__WORK TO DO__.
Switch "Save" to "Submit" in the data, starting at the line with "433x212 pixels." and running through the end of the data, and rewrite that stretch with every other word unchanged. Leave the pictures out of your answer.

[Text and item location entries]
****************************************
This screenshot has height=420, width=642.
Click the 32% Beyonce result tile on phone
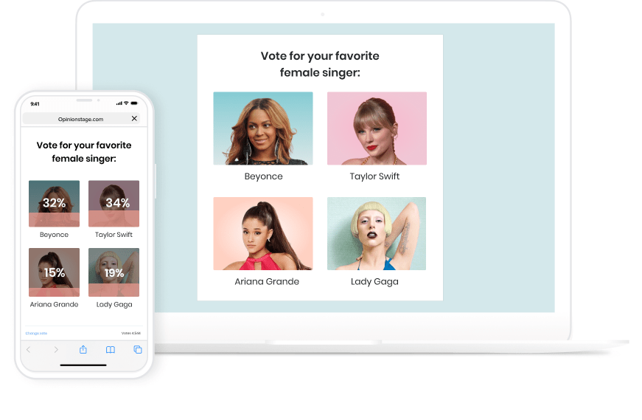click(54, 203)
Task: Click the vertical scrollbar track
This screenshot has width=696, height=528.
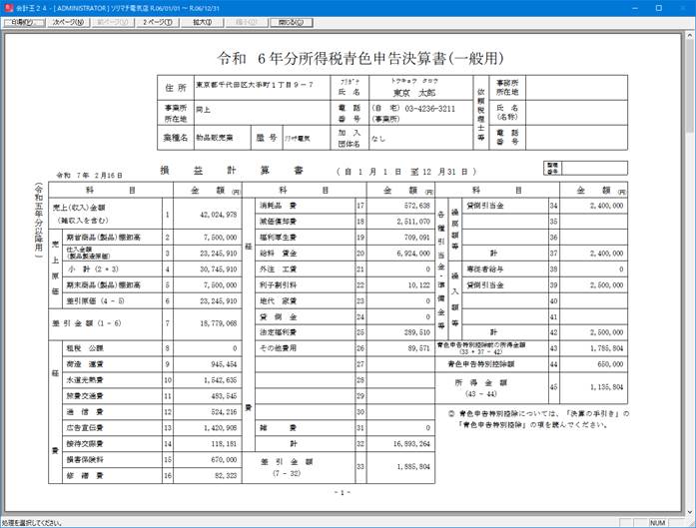Action: click(x=688, y=269)
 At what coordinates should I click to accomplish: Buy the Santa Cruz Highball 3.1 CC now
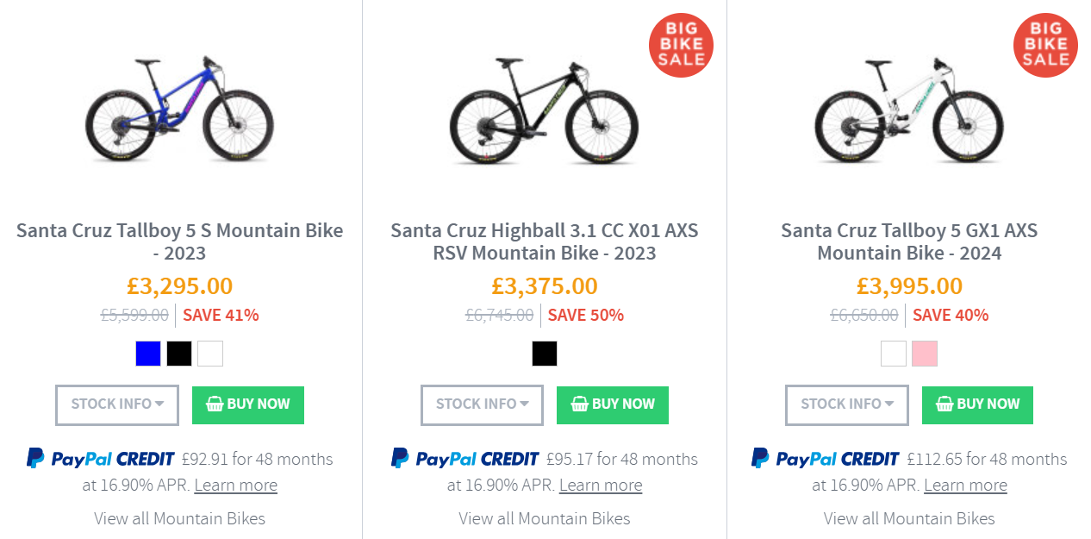click(613, 404)
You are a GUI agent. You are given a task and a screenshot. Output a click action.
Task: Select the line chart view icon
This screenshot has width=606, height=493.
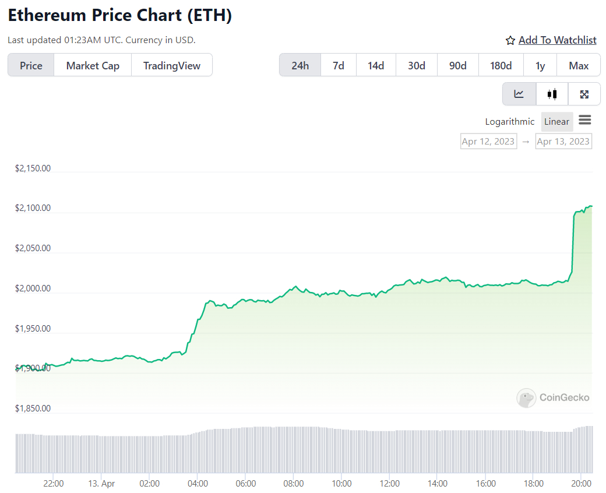[519, 94]
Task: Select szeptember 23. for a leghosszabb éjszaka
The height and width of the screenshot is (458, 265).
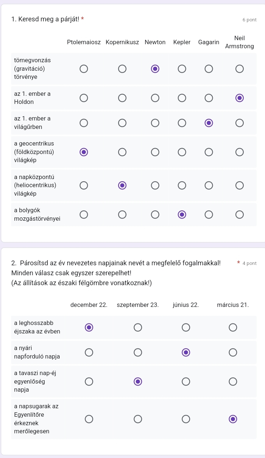Action: [x=138, y=327]
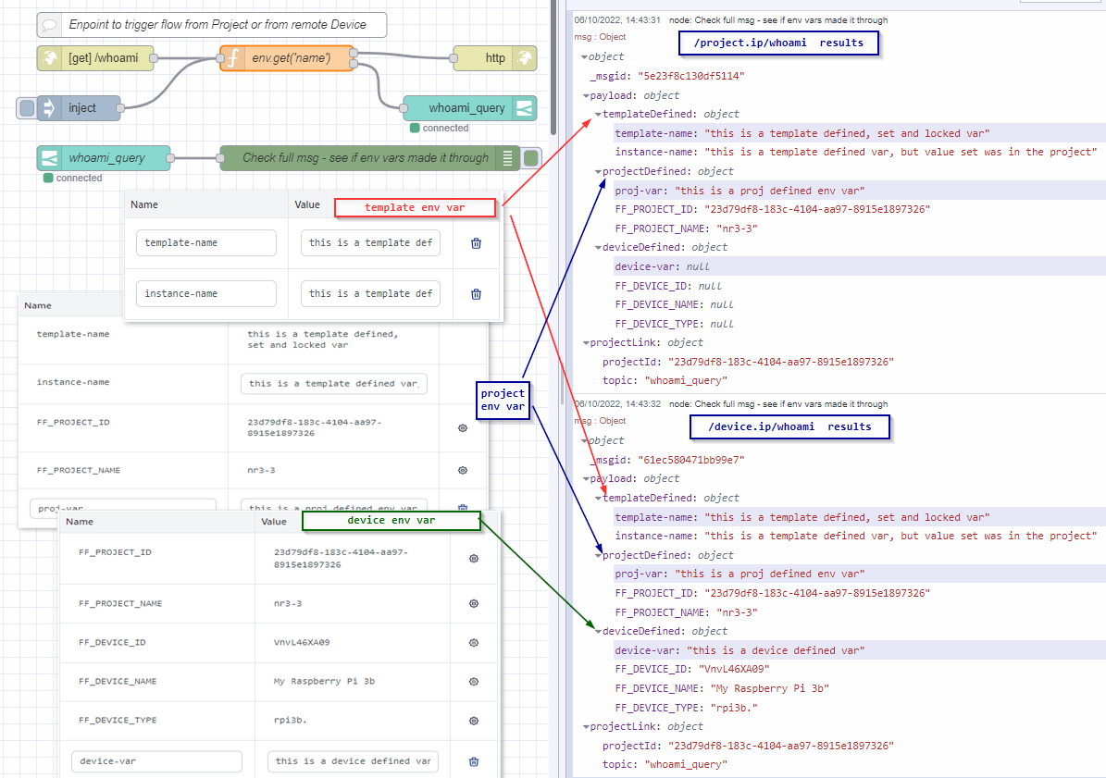Delete the instance-name variable with its trash icon
This screenshot has width=1106, height=778.
point(475,293)
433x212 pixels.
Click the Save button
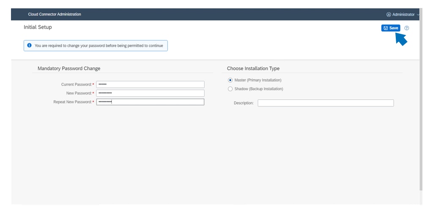[x=391, y=28]
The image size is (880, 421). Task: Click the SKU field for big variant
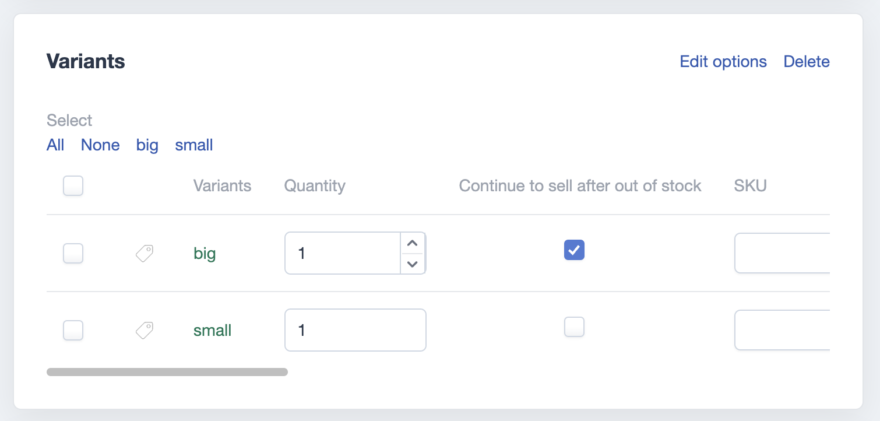[782, 253]
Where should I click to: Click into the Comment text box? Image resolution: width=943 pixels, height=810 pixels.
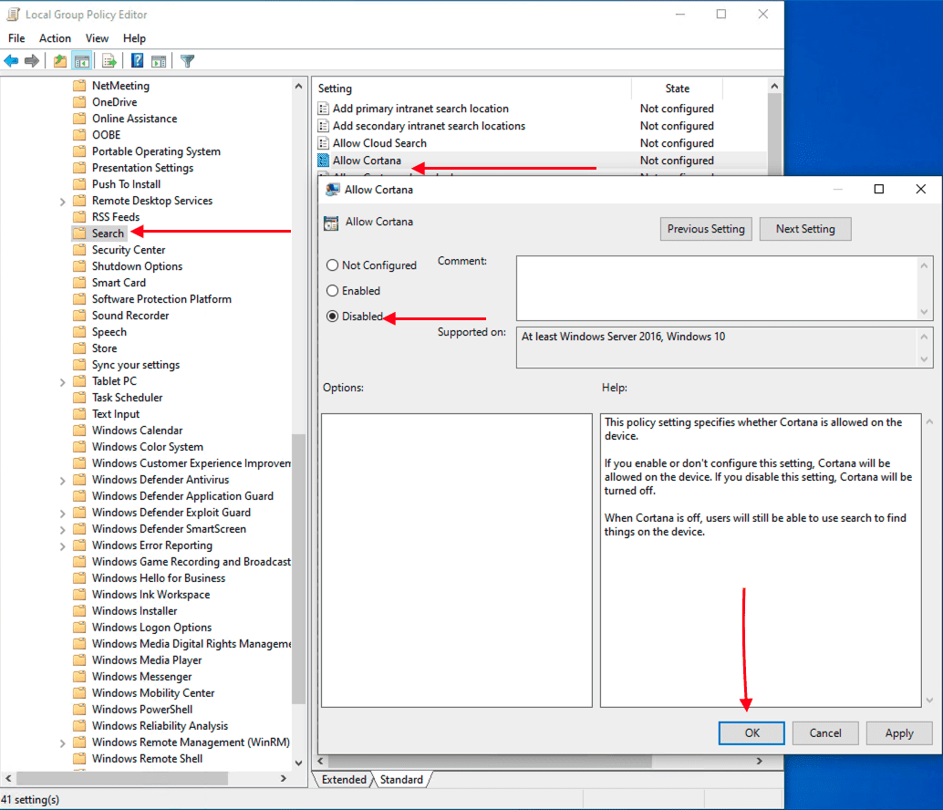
****************************************
__SOLUTION TO THE EXERCISE__.
433x212 pixels.
Click the Submit button
[x=391, y=28]
The image size is (880, 421). Task: Click the SKU field for big variant
[782, 253]
Where should I click to: Click into the Comment text box? Image resolution: width=943 pixels, height=810 pixels.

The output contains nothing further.